Aim of the task: If a line in the data below contains "agent", copy it.

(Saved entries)

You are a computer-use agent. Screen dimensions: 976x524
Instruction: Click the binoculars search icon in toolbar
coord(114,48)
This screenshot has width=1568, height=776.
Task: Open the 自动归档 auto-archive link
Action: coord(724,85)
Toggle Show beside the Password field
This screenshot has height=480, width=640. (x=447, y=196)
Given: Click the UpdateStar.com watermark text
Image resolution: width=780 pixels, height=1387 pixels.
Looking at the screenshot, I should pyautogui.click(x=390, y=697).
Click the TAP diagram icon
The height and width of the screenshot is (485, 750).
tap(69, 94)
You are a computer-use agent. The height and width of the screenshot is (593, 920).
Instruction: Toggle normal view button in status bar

Written response:
You are a computer-use agent. Screen dimensions: 976x524
You are a computer-use agent. The height and width of the screenshot is (593, 920).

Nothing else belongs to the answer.